小菅 これは東京に3つある弁護士会の中のひとつ、東京弁護士会の内部の組織である、非弁護士取締委員会が出したものです。
詳細な意図や経緯はわかりませんが、もしかしたら内部調査で、「非弁行為を行う退職代行サービスがここ1〜2年で急増している」という実態があがってきたのかもしれない。または、違法な業者が退職希望者から金を巻き上げ、法律に違反する行為をしているケースについて情報提供があったのかもしれません。
ーー弁護士会の声明は、その他の件も含めて、結構出るものなんですか?
小菅 弁護士会の声明の大半は、死刑判決が出たときや問題のある法律が制定されたときに会長が出すものです。東京弁護士会の非弁護士取締委員会に限ってみると声明を出すことは多くないようで、ウェブサイトの新着情報に出ているものは、「2024年11月22日 退職代行サービスと弁護士法違反」の1件だけです。
ただ、「非弁」ではなく、これに似た「非弁提携」だと、同様の声明はそれなりの数が出ているようです。2011年まで遡って、125件ヒットします。直近だと「国際ロマンス詐欺」や「非弁提携・アウトソーシング」などですね。
弁護士からしてみれば、非弁行為をする者は「けしからん」と思いますし、そのような企業や個人がいるならば、処罰を受けるべきです。ただ、非弁行為として実際に刑事告発まで至るケースは、各弁護士会の統計を見ても、そこまで多くないようです。
「退職代行サービス」は違法業者だらけなのか
ーーでは、今回問題視されている「非弁行為を行う業者」とは具体的にどんなことをしているのでしょうか?
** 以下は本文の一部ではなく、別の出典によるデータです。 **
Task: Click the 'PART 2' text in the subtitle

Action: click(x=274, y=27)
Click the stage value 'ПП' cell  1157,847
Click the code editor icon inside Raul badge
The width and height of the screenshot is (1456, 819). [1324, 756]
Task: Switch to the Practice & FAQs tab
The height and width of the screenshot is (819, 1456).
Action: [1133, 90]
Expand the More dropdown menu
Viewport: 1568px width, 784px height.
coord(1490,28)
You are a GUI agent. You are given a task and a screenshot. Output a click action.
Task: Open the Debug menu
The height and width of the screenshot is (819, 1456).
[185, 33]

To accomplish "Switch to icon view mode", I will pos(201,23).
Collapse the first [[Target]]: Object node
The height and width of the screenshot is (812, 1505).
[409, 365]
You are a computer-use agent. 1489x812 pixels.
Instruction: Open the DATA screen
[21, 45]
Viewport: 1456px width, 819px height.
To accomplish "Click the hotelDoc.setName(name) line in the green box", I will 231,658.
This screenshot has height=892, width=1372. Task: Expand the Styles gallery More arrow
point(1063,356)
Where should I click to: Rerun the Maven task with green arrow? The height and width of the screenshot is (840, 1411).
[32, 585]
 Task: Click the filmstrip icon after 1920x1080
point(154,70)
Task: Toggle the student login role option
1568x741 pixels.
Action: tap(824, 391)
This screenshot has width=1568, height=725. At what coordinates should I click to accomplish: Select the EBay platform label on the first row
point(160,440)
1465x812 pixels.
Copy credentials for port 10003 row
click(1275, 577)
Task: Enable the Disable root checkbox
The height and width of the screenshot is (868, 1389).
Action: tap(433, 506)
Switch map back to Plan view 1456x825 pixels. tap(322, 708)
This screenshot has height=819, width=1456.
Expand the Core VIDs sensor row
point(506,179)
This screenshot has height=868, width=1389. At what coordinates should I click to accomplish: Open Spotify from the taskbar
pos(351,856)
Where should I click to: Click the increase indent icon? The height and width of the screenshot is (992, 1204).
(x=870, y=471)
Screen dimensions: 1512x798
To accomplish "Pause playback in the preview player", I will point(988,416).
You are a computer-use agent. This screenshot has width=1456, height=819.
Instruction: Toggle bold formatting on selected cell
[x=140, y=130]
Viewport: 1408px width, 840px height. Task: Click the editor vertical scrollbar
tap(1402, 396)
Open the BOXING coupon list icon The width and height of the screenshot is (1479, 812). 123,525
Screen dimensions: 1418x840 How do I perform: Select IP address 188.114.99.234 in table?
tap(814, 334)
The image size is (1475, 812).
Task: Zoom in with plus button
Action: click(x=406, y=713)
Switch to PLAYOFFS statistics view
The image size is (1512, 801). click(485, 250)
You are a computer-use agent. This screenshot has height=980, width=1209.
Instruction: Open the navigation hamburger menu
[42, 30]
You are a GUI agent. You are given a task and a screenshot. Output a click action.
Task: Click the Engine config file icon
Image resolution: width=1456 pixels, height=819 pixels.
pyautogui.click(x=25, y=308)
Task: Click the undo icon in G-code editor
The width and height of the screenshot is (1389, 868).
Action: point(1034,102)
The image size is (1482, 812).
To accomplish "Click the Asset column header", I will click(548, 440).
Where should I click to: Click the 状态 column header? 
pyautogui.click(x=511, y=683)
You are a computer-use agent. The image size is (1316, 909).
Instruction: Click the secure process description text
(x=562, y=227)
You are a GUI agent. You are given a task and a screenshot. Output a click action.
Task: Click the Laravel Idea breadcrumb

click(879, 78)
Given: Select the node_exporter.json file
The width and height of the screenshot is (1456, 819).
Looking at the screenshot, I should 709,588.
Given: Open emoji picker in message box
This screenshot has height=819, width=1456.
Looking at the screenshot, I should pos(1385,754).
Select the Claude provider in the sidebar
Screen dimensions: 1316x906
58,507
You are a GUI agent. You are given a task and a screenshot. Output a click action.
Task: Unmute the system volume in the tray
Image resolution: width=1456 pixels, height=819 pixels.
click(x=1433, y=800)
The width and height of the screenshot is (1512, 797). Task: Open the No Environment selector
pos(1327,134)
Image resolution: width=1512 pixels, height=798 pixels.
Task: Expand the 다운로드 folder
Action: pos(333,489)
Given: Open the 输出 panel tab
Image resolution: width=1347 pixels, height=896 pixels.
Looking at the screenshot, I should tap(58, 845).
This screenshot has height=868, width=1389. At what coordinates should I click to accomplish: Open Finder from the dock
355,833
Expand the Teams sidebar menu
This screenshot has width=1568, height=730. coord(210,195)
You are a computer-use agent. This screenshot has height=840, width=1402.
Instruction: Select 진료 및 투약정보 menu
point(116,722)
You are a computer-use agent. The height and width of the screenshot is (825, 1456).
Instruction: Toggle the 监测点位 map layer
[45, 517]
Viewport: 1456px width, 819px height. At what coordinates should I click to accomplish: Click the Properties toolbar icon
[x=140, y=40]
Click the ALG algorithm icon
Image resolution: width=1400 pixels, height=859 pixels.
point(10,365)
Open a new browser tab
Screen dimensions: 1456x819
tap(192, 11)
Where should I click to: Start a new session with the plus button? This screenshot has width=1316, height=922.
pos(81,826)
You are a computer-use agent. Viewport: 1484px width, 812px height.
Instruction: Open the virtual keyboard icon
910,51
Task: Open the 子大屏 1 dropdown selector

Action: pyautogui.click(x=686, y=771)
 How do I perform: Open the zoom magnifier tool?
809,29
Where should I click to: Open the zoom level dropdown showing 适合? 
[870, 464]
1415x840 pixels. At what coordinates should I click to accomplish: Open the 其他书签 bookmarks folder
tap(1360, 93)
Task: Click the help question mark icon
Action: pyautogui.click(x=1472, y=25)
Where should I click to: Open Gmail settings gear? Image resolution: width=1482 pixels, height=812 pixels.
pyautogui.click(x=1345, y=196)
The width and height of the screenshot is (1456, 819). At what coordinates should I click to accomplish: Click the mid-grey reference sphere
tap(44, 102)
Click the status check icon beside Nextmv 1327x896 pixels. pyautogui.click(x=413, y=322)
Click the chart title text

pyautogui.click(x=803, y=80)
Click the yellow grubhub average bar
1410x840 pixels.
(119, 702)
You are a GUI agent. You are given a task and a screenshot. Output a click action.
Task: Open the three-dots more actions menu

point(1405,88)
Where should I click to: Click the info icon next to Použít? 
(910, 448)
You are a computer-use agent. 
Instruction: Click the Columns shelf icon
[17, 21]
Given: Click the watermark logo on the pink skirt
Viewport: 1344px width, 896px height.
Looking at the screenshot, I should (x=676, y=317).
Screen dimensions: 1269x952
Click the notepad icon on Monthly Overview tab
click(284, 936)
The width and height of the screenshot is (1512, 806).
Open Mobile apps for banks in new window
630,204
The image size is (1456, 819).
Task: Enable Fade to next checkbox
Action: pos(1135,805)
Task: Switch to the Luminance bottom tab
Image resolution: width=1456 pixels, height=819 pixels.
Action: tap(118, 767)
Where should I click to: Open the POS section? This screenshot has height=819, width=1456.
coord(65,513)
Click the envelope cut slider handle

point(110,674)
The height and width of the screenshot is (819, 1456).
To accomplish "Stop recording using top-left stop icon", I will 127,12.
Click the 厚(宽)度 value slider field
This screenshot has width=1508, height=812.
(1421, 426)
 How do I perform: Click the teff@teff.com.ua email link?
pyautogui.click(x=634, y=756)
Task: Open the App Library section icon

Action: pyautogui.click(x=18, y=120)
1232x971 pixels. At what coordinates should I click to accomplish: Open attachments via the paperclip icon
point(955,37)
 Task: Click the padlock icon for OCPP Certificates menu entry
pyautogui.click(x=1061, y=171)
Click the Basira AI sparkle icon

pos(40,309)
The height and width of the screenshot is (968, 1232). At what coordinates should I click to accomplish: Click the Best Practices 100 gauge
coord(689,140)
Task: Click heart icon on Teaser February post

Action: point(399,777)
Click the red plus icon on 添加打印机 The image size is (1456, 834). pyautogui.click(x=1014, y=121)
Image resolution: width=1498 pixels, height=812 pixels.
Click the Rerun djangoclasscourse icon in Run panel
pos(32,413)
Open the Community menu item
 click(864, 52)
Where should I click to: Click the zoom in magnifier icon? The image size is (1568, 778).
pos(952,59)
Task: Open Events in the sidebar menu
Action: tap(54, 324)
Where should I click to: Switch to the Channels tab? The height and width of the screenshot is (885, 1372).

小菅 まず「弁護士資格なしで法律事務を行うこと」は弁護士法違反(非弁行為) にあたります。例外的に、労働組合であれば、団体交渉として行える場合があります。そうした資格を有していない業者が、利用者の退職の意思を「伝える」だけなら”使者”という形で可能です。退職代行業者は、この使者を介して退職の意思を伝えることをもって”代行”と言っているようです。